What to work on »
(A) In the boat trailer text below, update the stretch from "Weight -The trailer" through "the gross capacity." so that "diameter" becomes "thickness", and write that stretch out again.
(B) Output every one of the records that come after the boat trailer text, line for line, with the pictures left out.

Reading passage »

Don’t Forget an Up-Close Trailer Inspection When Buying a Used Boat
So, you found your dream boat and can’t wait to tow it home. Make sure that you give the trailer a good close-up inspection. A good trailer will make your boating experience much more enjoyable – a bad one will be nothing but headaches. A trailer that is not roadworthy could cost you hundreds of dollars in repairs. If possible it's best to inspect a trailer when the boat is not sitting on it. The bunks and frame will be much easier to see. Start by walking around the trailer and looking at these points:
Frame and Fenders - Inspect the trailer frame for rust and peeling paint. You may have to sandblast and repaint problem areas. Fenders shouldn't be loose or rusted. Fenders are often used as a step, make sure they're still strong enough to support your weight.
Weight -The trailer specification label may be missing. To know a spring-axle trailer’s weight capacity, measure the diameter of the axle. An outer diameter (OD) axle tube size of 1.75” is typically rated for about one ton; 2.375” for 3,500 lbs.; and 3” for 5,200-7,000 lbs. – remember to subtract the weight of the trailer from the gross capacity.

Dataset entries »
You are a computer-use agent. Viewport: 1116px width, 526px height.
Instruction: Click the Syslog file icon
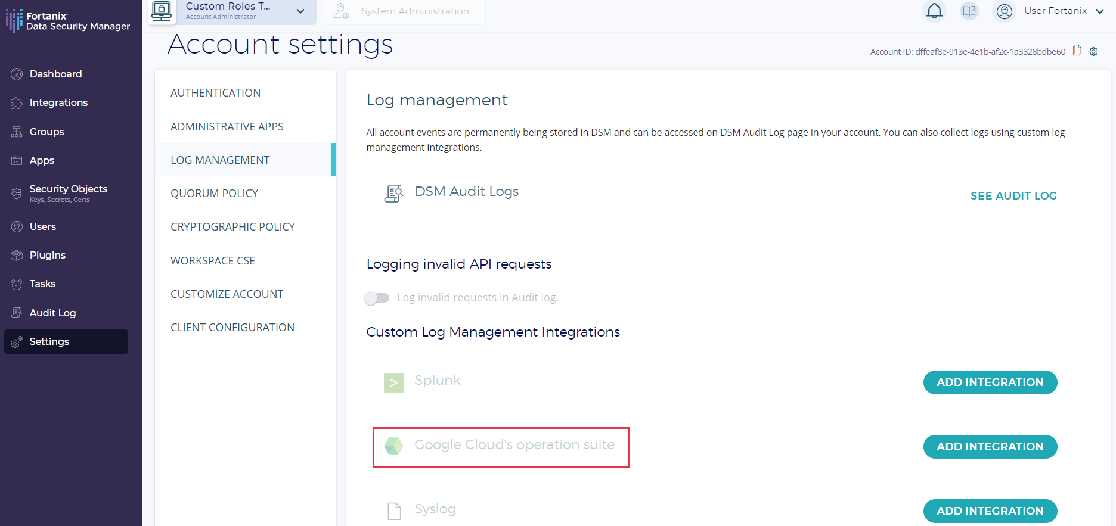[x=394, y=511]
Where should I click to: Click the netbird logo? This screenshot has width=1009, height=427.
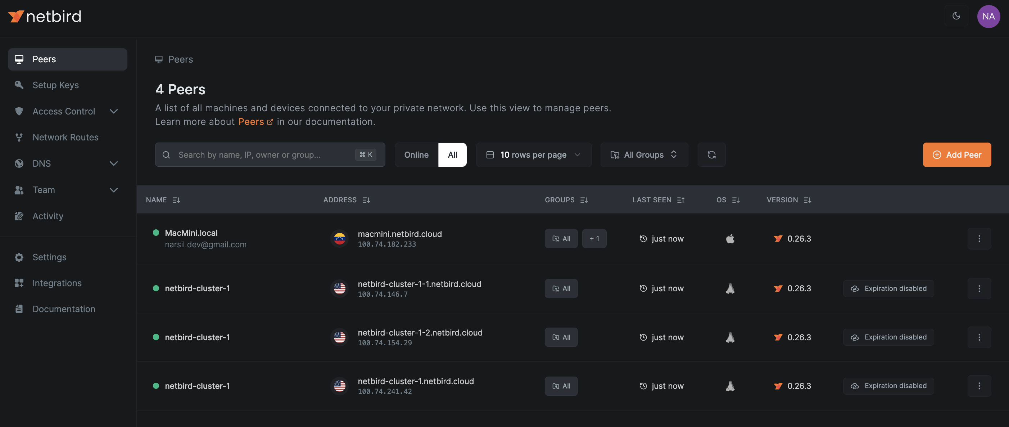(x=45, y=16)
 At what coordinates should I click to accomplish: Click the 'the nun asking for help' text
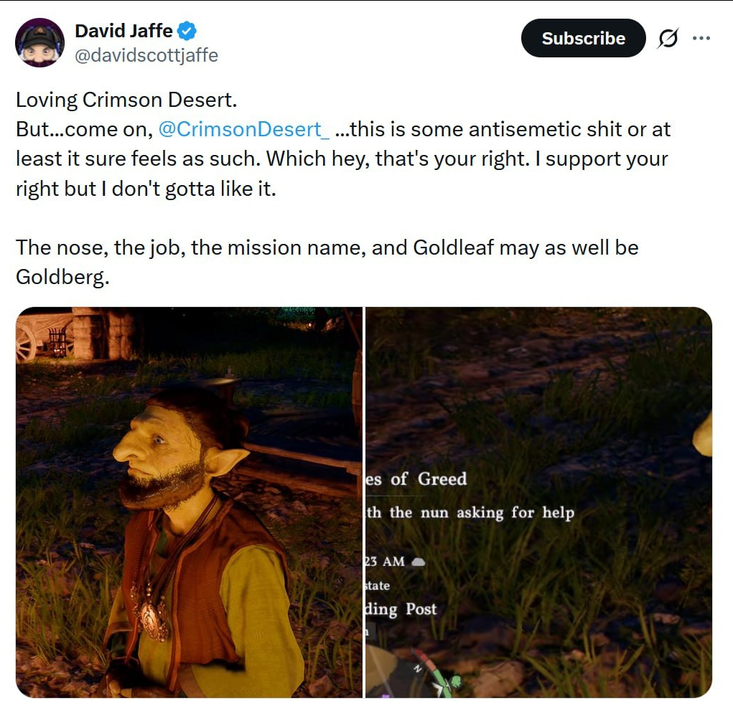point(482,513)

The results »
(A)
Weight -The trailer specification label may be missing. To know a spring-axle trailer’s weight capacity, measure the thickness of the axle. An outer thickness (OD) axle tube size of 1.75” is typically rated for about one ton; 2.375” for 3,500 lbs.; and 3” for 5,200-7,000 lbs. – remember to subtract the weight of the trailer from the gross capacity.

(B)
You are a computer-use agent. Viewport: 1116px width, 526px height.
Instruction: Click the Syslog file icon
[x=394, y=511]
Where should I click to: Click the netbird logo? This screenshot has width=1009, height=427.
(x=45, y=16)
 At what coordinates should I click to accomplish: Click the 'the nun asking for help' text
point(482,513)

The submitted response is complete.